Ma che cosa terrorizza gli esperti di intelligenza artificiale del robot con le stellette? In fondo non è meglio se a fare la guerra e a rischiare di morire sono umanoidi senza il soffio dell'anima? No, non è esattamente così. E questo per vari motivi. Innanzitutto proprio la fungibilità e il costo soltanto economico del soldato-robot potrebbero incentivare l'azione militare, rendendo paradossalmente più frequenti le guerre. Guerre che comunque sarebbero condotte contro popolazioni umane, perché un derby tra cyborg non avrebbe semplicemente senso: la guerra infatti è temuta da che mondo è mondo proprio perché provoca morte e distruzione. Se non ci fosse il rischio di perdere qualcosa di prezioso mancherebbe quell'effetto dissuasorio che rende la guerra un'attività estrema.

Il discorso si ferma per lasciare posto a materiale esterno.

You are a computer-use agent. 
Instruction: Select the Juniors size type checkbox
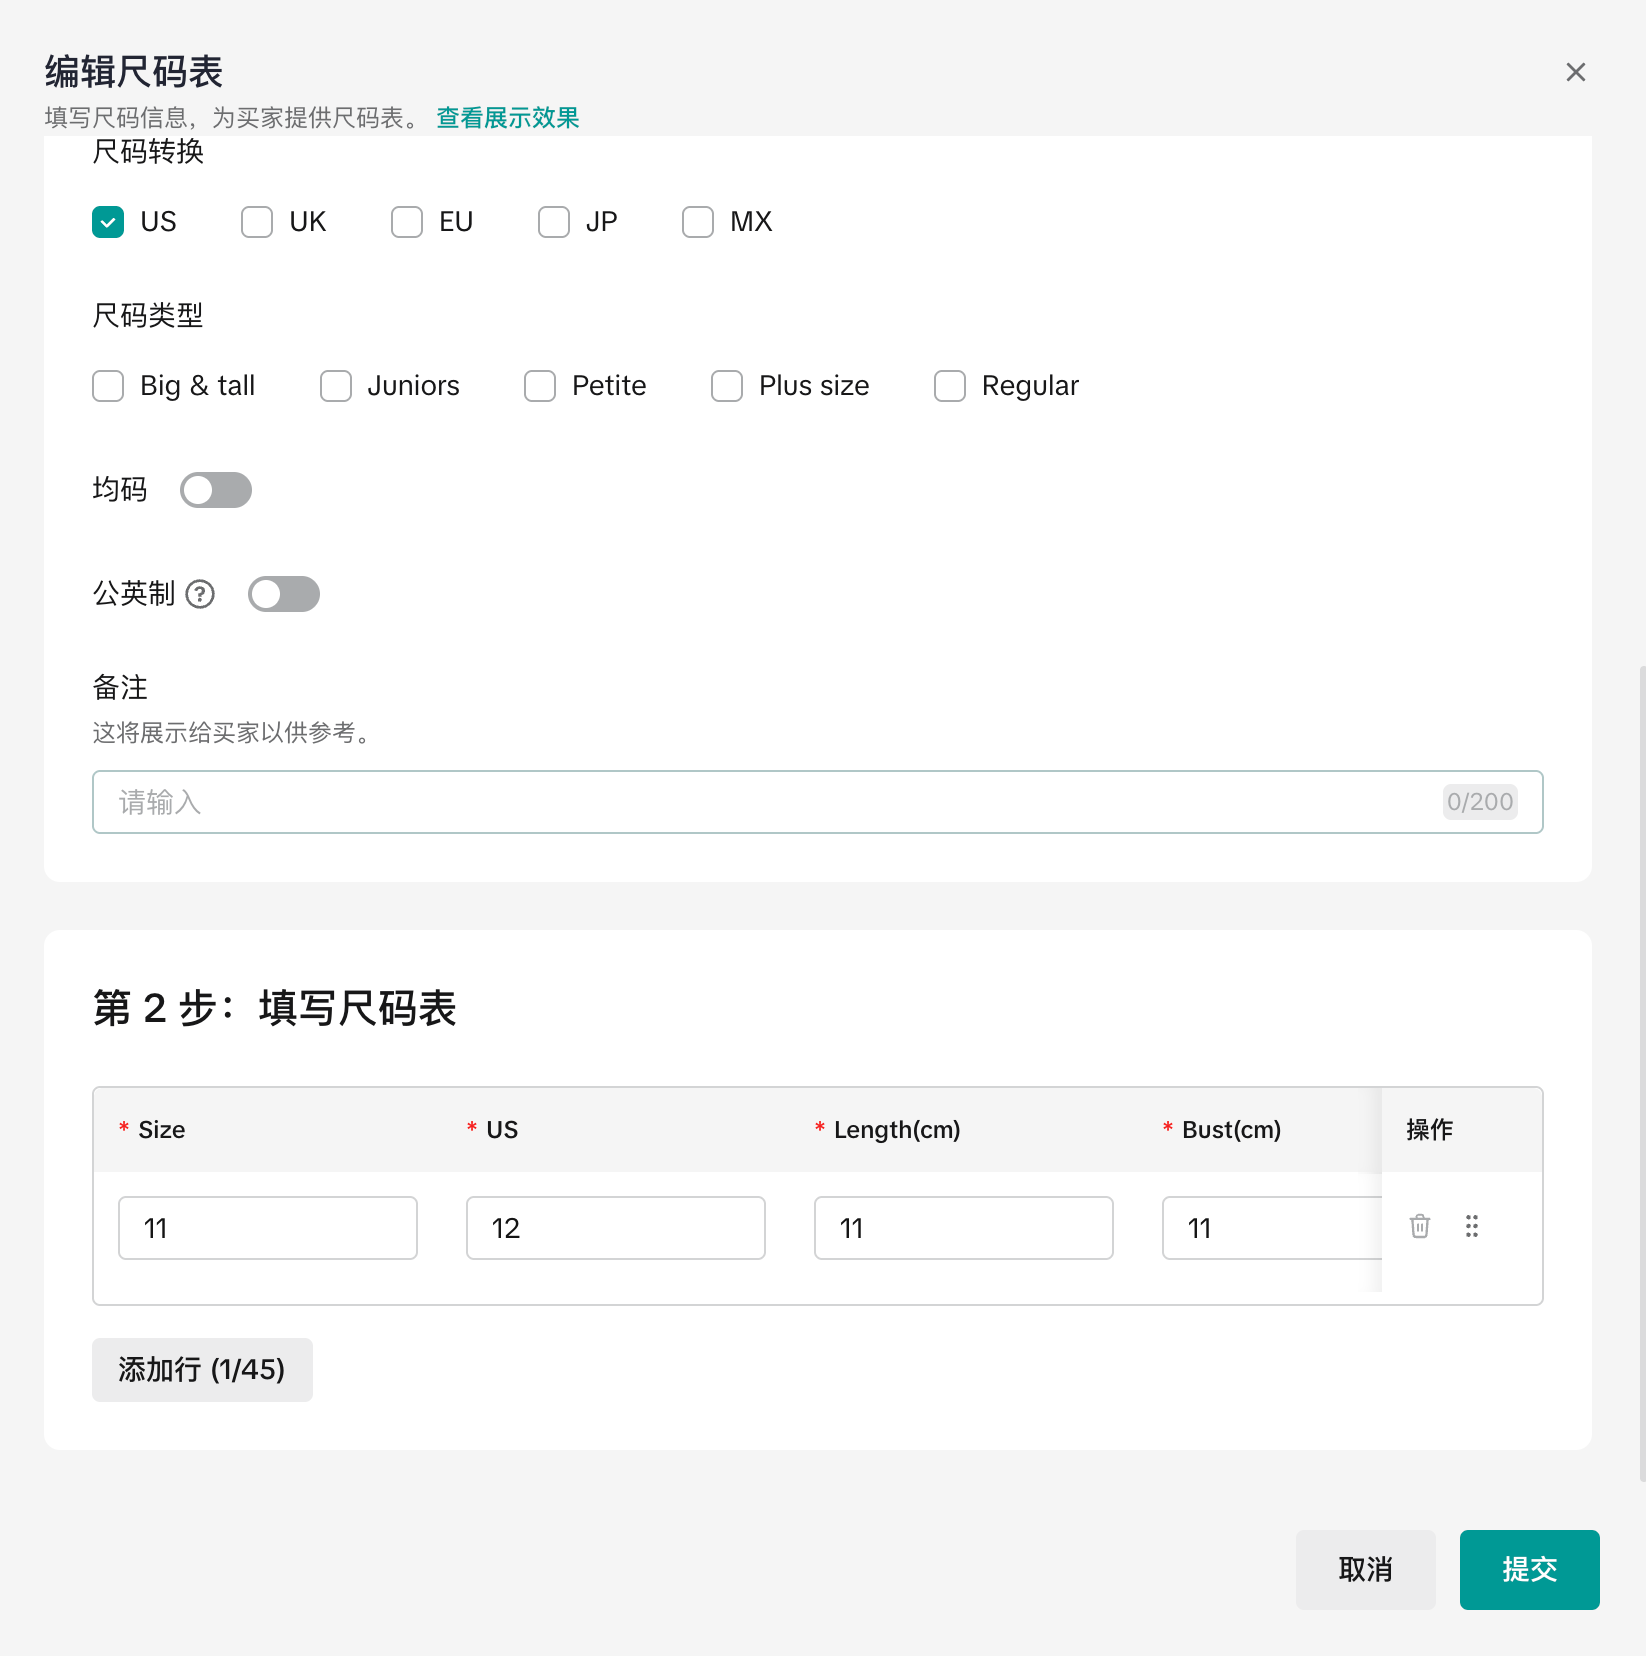tap(336, 386)
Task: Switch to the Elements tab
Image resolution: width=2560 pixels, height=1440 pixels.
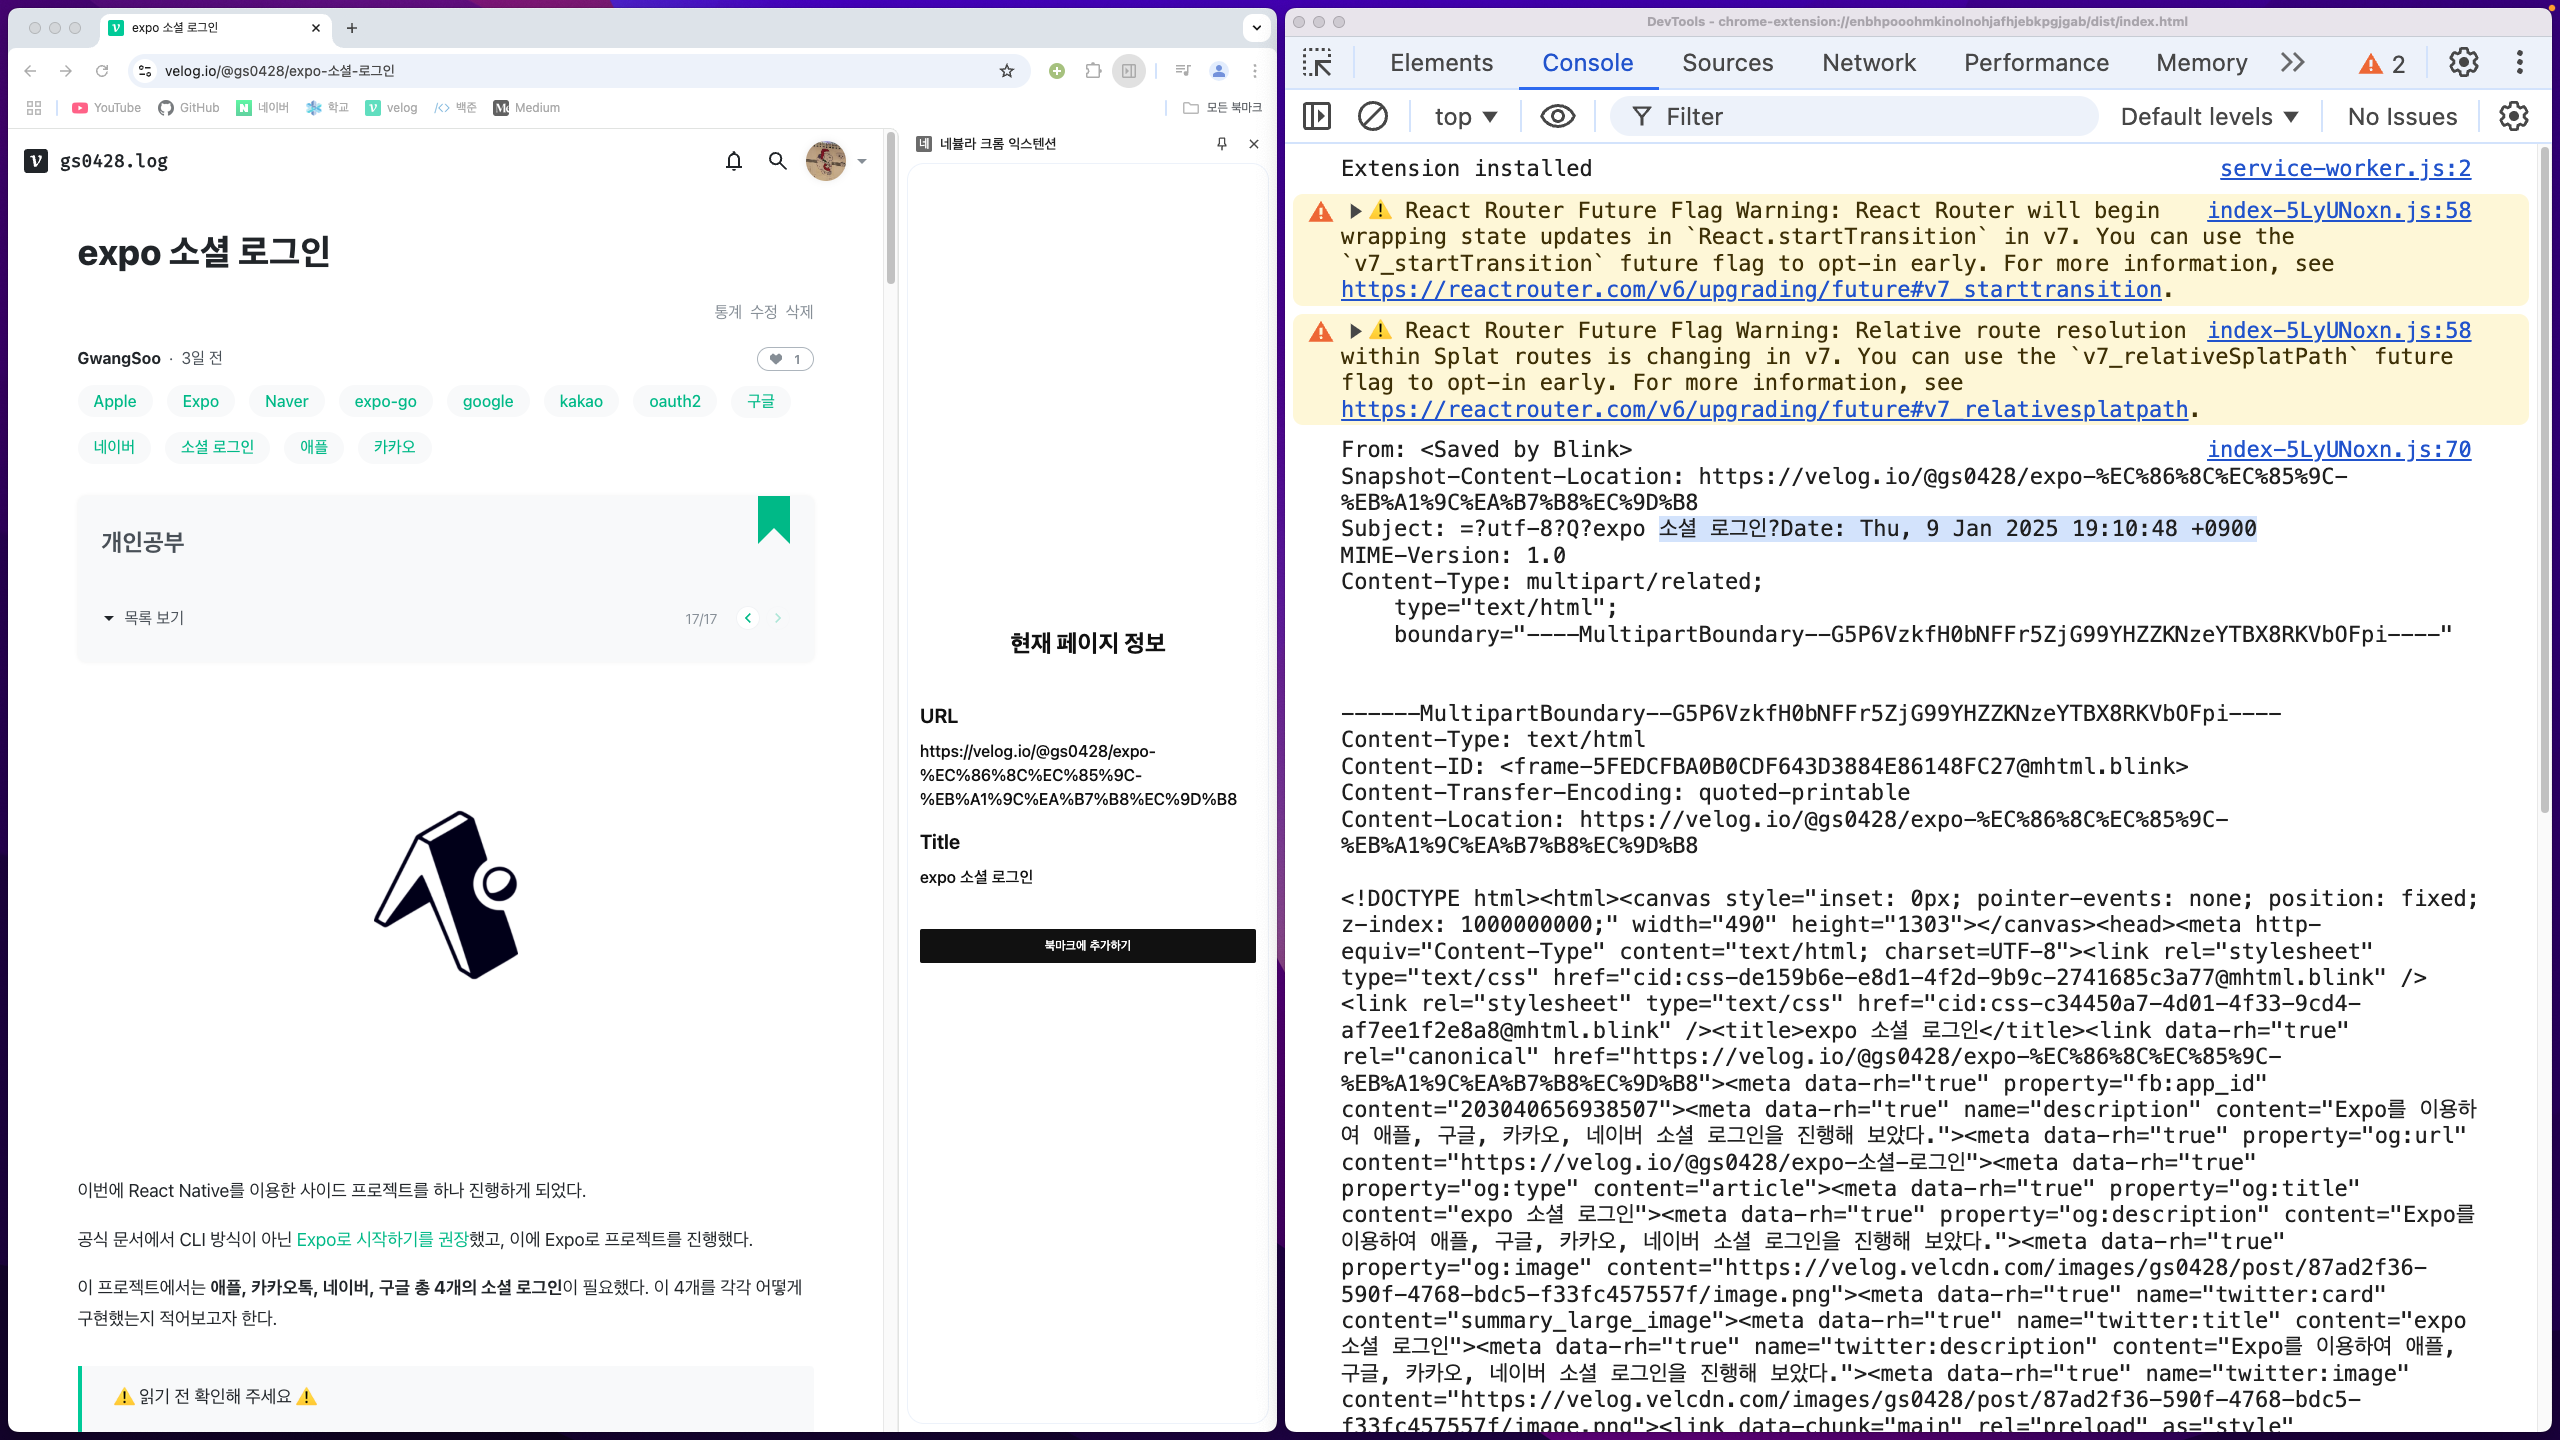Action: tap(1441, 63)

È un po' quello che capita all'Occidente che fronteggia il terrorismo islamico: i giovani kamikaze a cui non importa di morire sono un nemico imbattibile perché non rispettano le regola numero uno del sistema sanzionatorio su cui si basa la nostra cultura democratica, il timore di morire. Un robot o un diciassettenne di origini marocchine che brama il martirio sono lo stesso tipo di nemico: quello di cui non possediamo la mappa mentale.
E poi i robot soldati, programmati per prendere decisioni autonome grazie a reti neurali che riproducono il funzionamento probabilistico del nostro cervello, sarebbero fondamentalmente imprevedibili e privi di quei sentimenti che riscattano noi uomini anche dentro una sporca guerra.
Il destino dell'uomo sarebbe nella testa-non-testa di qualcosa da noi stesso creato. E questo nemmeno il dottor Frankenstein può accettarlo. Ora i 116 «robottari» chiedono all'Onu una moratoria su queste particolari armi. I robot li preferiamo quando ci aspirano le molliche dal tappeto.